Natural Science Event Bulletin, vol. 2, no. 11 (November 1977)
Managing Editor: David Squires.

Izu-Oshima (Japan) Earthquake swarm in late October through mid-November

Please cite this report as:

Global Volcanism Program, 1977. Report on Izu-Oshima (Japan) (Squires, D., ed.). Natural Science Event Bulletin, 2:11. Smithsonian Institution. https://doi.org/10.5479/si.GVP.NSEB197711-284010



34.724°N, 139.394°E; summit elev. 746 m

All times are local (unless otherwise noted)

An earthquake swarm [W] of Oshima Island, accompanied by subterranean rumbling, began in late October and was continuing in mid-November (table 1). Similar earthquake swarms occurred in January 1972 and November 1973. Ten minor explosive eruptions have occurred at Oshima since 1962, the latest [in 1974].

Table 1. Number of felt and recorded earthquakes at Oshima, 30 October-17 November 1977. [JMA replaced the data in the original table.]

Date Felt Earthquakes Recorded Earthquakes
30 Oct 1977 1 79
31 Oct 1977 1 217
04 Nov 1977 3 43
15 Nov 1977 3 86
16 Nov 1977 4 243
17 Nov 1977 3 242

Further Reference. Yamashina, K., and Nakamura, K., 1978, Correlations between tectonic earthquakes and volcanic activity of Izu-Oshima volcano, Japan: JVGR, v. 4, p. 233-250.

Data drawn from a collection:
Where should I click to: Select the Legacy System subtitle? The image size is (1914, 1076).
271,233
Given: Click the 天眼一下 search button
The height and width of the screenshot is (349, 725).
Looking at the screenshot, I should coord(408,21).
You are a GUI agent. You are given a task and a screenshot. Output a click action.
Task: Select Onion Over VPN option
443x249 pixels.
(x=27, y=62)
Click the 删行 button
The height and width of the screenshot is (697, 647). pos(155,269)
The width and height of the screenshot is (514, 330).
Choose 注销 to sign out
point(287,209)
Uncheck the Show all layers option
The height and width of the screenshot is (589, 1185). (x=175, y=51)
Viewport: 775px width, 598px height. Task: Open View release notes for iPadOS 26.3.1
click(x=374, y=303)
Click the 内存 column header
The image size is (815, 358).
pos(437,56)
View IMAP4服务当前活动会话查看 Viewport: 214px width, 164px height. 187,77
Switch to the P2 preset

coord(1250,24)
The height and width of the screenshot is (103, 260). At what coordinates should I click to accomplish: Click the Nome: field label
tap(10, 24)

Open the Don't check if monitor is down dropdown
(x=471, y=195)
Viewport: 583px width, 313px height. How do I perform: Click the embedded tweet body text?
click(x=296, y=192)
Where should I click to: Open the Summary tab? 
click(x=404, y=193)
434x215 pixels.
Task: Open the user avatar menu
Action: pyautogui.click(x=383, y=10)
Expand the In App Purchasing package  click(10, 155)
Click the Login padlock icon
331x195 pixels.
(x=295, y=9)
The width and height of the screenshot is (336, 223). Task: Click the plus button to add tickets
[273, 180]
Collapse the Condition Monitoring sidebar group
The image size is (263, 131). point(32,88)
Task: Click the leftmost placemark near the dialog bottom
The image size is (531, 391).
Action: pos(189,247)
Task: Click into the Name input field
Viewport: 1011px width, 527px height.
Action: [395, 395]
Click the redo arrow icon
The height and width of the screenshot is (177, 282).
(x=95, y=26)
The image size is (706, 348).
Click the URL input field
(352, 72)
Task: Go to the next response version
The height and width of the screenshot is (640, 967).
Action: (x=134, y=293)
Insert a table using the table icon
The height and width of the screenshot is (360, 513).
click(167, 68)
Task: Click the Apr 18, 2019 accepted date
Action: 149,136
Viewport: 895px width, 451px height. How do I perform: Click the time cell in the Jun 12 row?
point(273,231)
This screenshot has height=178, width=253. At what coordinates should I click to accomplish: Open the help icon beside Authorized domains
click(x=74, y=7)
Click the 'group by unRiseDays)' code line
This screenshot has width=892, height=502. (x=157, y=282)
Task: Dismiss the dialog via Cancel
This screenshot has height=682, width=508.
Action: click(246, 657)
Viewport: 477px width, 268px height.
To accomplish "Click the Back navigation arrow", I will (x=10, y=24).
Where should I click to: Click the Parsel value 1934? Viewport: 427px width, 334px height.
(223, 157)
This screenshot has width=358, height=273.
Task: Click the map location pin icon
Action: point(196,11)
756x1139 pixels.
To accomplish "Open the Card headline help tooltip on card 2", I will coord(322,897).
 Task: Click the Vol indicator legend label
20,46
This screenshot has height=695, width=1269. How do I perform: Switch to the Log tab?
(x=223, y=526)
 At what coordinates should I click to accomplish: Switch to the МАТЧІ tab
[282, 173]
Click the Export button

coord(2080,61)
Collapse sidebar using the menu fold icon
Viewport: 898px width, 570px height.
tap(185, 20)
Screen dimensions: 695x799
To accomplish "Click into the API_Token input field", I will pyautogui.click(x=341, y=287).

- **Task 1**
In the Izu-Oshima earthquake report, when did earlier earthquake swarms similar to the 1977 one occur?
- **Task 2**
Resume the report on the Izu-Oshima earthquake swarm from its last line.

- **Answer area 1**
January 1972 and November 1973.

- **Answer area 2**
Geological Summary. Izu-Oshima volcano in Sagami Bay, east of the Izu Peninsula, is the northernmost of the Izu Islands. The broad, low stratovolcano forms an 11 x 13 km island constructed over the remnants of three older dissected stratovolcanoes. It is capped by a 4-km-wide caldera with a central cone, Miharayama, that has been the site of numerous recorded eruptions datining back to the 7th century CE. More than 40 cones are located within the caldera and along two parallel rift zones trending NNW-SSE. Although it is a dominantly basaltic volcano, strong explosive activity has occurred at intervals of 100-150 years throughout the past few thousand years. A major eruption in 1986 produced spectacular lava fountains up to 1,600 m high and a 16-km-high eruption column; more than 12,000 people were evacuated from the island.

Information Contacts: T. Tiba, National Science Museum, Tokyo.